Mon Dec 12 11:04:11 CET 2011

At Sun, 11 Dec 2011 17:57:54 +0000,
Chris Webb wrote:
> 
> MORITA Kazutaka <morita.kazutaka at lab.ntt.co.jp> writes:
> 
> > It looks a bit difficult to handle collie commands gracefully during
> > node membership changes.  I think of showing an error message to force
> > users to retry the commands, and leaving this problem as a future work.
> 
> Hi Kazutaka. If we defined an extra 'temporary failure; please retry' exit
> code for collie, automated systems would be able to detect this case and
> automatically wait and retry themselves too.
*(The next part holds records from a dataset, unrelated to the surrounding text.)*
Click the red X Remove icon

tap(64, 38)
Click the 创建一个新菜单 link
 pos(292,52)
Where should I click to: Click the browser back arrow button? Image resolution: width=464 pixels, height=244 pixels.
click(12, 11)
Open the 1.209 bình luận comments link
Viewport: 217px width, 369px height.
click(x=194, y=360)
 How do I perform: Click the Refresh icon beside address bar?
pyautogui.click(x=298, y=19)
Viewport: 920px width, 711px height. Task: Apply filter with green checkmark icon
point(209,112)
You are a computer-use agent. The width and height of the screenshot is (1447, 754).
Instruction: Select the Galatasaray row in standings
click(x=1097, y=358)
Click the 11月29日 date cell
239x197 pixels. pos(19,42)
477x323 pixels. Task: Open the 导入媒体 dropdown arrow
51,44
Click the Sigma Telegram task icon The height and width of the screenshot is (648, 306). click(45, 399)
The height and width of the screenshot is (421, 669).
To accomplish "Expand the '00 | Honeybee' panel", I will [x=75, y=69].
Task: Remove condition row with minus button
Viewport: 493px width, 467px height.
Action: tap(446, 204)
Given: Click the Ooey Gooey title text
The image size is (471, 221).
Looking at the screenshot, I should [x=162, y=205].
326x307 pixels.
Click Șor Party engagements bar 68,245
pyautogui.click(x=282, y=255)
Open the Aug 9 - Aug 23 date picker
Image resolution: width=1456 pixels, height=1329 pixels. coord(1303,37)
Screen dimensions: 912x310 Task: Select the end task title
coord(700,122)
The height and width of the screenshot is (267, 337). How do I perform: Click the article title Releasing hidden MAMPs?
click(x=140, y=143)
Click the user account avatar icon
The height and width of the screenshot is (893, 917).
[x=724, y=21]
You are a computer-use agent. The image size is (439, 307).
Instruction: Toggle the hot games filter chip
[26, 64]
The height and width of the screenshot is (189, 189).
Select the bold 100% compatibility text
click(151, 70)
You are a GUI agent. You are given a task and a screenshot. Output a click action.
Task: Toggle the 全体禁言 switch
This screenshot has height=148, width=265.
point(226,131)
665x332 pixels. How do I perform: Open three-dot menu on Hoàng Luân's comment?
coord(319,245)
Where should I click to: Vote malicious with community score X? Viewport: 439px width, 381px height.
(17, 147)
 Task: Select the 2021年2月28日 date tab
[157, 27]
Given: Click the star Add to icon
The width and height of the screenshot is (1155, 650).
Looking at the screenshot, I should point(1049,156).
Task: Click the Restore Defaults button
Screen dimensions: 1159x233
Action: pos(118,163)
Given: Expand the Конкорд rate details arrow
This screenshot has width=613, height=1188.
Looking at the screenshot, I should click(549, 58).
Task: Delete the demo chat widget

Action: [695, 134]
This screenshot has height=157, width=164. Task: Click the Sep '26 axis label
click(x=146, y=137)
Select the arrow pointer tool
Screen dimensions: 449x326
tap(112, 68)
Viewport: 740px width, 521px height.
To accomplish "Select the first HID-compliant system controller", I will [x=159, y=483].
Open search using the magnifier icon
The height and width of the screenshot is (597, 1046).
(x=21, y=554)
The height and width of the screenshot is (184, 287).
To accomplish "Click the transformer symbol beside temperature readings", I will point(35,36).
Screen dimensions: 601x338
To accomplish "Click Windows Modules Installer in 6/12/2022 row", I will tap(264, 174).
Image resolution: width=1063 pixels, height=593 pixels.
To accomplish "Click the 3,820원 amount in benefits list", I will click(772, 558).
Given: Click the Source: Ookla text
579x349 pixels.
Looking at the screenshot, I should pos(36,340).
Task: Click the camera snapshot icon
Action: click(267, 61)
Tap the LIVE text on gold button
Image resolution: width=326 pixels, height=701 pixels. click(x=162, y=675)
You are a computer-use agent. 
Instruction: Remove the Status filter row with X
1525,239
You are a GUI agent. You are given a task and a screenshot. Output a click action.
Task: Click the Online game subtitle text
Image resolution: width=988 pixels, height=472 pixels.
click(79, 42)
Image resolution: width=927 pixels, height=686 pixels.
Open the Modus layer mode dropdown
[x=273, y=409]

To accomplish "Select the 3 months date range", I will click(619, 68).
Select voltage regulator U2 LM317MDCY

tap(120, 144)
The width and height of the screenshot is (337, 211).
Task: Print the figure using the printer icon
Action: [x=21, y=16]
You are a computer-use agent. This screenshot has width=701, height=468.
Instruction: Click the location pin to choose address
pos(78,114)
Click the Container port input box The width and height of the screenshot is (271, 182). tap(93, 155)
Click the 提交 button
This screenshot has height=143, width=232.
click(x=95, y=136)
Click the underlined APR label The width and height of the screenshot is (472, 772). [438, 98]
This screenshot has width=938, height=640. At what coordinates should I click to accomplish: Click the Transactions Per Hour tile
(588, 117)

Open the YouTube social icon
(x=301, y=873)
It's probably fine to do
> something like that and rely on the layer that's calling collie to retry if
> that's easier to implement.
> 
> Just a thought, but what happens to qemu VMs accessing sheepdog block
> devices when this happens?>

In that case, the gateway sheep daemon, which is localhost by default,
will retry I/O requests automatically.

> Presumably they do hang, and then restart once the node membership
> is sorted?>

Yes, until new node membership is established, qemu I/Os will be
blocked.  The time is depends on your corosync.conf and TCP connect
timeout.

> But (also presumably), new qemu VMs who try to start during the
> change will fail?

Yes.  But after reading your mail, I guess it might be better to retry
collie's I/O requests in the gateway like qemu's ones.  It needs a
slight change, but will support automatic retry simply.  I'll send the
patch soon to check how it works.

Thanks,

Kazutaka

> It would be nice to know that this has
> happened for a temporary reason too, but that might be harder to propagate
> out of qemu.